◆ Provided text:
********

US preliminarily finds some companies circumventing solar tariffs
Solar modules. Featured Image: Jackiso/Shutterstock.com
The US Department of Commerce on Friday published its preliminary determination in a solar circumvention case, finding that certain companies in four Southeast Asian countries are dodging US duties on Chinese solar cells and modules.
Commerce is looking into whether solar products coming to the US from Cambodia, Malaysia, Thailand and Vietnam and using components made in China are circumventing the US antidumping and countervailing duties on solar cells and modules from China.
The circumvention investigation was launched earlier this year at the request of US solar manufacturer Auxin Solar Inc and paralysed the solar supply chain. In June, US president Joe Biden moved to relieve the US supply chain, announcing a 24-month bridge for tariff-free imports from these four Southeast Asian countries.
“While President Biden was wise to provide a two-year window before the tariff implementation, that window is quickly closing, and two years is simply not enough time to establish manufacturing supply chains that will meet US solar demand,” the Solar Energy Industries Association’s (SEIA) head Abigail Ross Hopper said on Friday.
SEIA expressed disappointment with the preliminary decision, describing it as a mistake.
Commerce said that after an investigation of eight companies across the four countries, it preliminarily found that four of them are attempting to bypass US duties by performing minor processing in one of the four countries before exporting to the US. It added it is making a “country-wide” circumvention finding, meaning that companies in these countries will be allowed to certify that they are not circumventing US tariffs so that the circumvention findings do not apply to them. A final decision is expected on May 1, 2023.
Below is a table provided by the department of its preliminary findings:
BYD Hong Kong
New East Solar
Commenting on the decision, the American Clean Power Association’s (ACP) interim chief executive JC Sandberg said: “American solar companies are making critical 2024 procurement decisions now and today’s decision casts greater uncertainty about the future of the solar industry in the US that could lead to higher electricity bills.”
Gregory Wetstone, president and chief executive of the American Council on Renewable Energy (ACORE), said “With today’s decision, the Commerce Department appears to be doubling down on constricting solar availability, and imposing massive new red tape with certification requirements that could further chill the industry and thwart the administration's clean energy objectives.”
“The good news is that we look forward to the development of an enhanced domestic solar manufacturing base over the next few years, spurred in part by the incentives in the Inflation Reduction Act. But that will not happen overnight,” Wetstone also commented.

********

◆ Information:
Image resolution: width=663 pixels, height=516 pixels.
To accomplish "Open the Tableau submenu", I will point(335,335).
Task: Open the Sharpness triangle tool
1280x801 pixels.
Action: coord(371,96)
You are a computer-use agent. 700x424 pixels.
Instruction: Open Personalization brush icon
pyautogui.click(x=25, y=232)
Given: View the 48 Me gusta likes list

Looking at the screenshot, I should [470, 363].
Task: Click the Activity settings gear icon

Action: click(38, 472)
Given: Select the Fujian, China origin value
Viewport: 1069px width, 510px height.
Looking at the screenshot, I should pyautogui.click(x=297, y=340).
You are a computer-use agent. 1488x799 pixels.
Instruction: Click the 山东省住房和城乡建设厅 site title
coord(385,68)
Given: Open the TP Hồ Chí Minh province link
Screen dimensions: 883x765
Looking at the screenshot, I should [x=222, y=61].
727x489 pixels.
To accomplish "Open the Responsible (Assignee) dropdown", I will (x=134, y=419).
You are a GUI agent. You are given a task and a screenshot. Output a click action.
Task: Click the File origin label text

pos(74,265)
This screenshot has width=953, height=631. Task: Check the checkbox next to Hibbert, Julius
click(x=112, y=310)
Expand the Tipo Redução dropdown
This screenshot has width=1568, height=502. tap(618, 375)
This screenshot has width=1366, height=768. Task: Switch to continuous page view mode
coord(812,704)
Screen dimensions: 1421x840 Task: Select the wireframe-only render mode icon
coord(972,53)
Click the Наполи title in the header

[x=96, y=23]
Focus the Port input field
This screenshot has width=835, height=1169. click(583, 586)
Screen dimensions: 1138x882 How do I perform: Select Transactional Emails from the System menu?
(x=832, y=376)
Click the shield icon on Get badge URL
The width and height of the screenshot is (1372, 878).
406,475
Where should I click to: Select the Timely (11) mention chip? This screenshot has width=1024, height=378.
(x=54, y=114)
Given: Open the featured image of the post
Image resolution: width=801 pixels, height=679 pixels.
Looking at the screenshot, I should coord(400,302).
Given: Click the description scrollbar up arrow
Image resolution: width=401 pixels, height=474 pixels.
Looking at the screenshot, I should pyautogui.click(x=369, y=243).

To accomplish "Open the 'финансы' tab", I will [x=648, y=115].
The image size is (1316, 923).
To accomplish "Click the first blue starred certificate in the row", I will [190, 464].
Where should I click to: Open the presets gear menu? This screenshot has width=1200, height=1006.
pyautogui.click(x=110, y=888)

********

Reproduce the part of the solar tariff article that opens with the words containing "US preliminarily finds" and closes with "modules from China.". Work only from the solar tariff article.

◆ Problem solution:
US preliminarily finds some companies circumventing solar tariffs
Solar modules. Featured Image: Jackiso/Shutterstock.com
The US Department of Commerce on Friday published its preliminary determination in a solar circumvention case, finding that certain companies in four Southeast Asian countries are dodging US duties on Chinese solar cells and modules.
Commerce is looking into whether solar products coming to the US from Cambodia, Malaysia, Thailand and Vietnam and using components made in China are circumventing the US antidumping and countervailing duties on solar cells and modules from China.